How to get collocations with the dunning likelihood ratio?
In this post, I’ll try to explain what a collocation is, how we can retrieve collocations from a text corpus, and how to interpret the results. The main theory explaination of this post is largely inspired (not to say outrageously copied!) by part 5.3.4 of the Foundations of Statistical Natural Language, Manning and Schütze.

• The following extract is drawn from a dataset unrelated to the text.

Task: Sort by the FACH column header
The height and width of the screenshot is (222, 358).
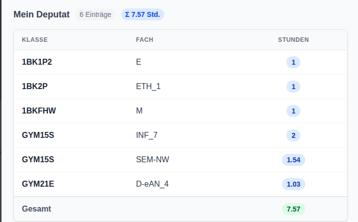Action: (x=145, y=40)
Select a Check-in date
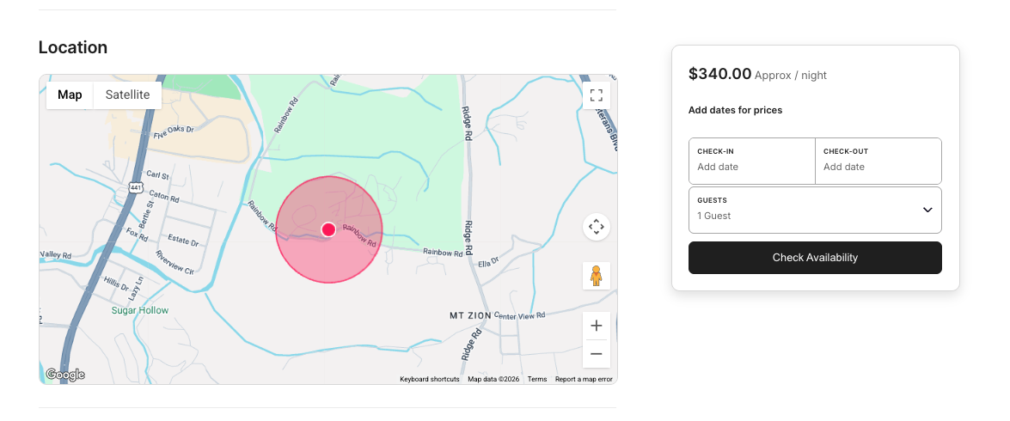The width and height of the screenshot is (1010, 421). point(751,161)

After the boring theory, we’ll apply this technic to a french case law dataset. All the code is available in the following git repository judilibre-eda.
Table of content
Definitions
A collocation is an expression consisting of two or more words that correspond to some conventional way of saying things.
As Choueka said:
[A collocation is defined as] a sequence of two or more consecutive words, that has characteristics of a syntactic and semantic unit, and whose exact and unambiguous meaning or connotation cannot be derived directly from the meaning or connotation of its components.
Choueka (1988)
Properties of collocation
More precisly a collocation is a group of words having one or more of the three following properties: non-compositionality, non-substitutability and non-modifiability.
Non-compositionality
Collocations are characterized by limited compositionality in that there is usually an element of meaning added to the combination of the meaning of each part.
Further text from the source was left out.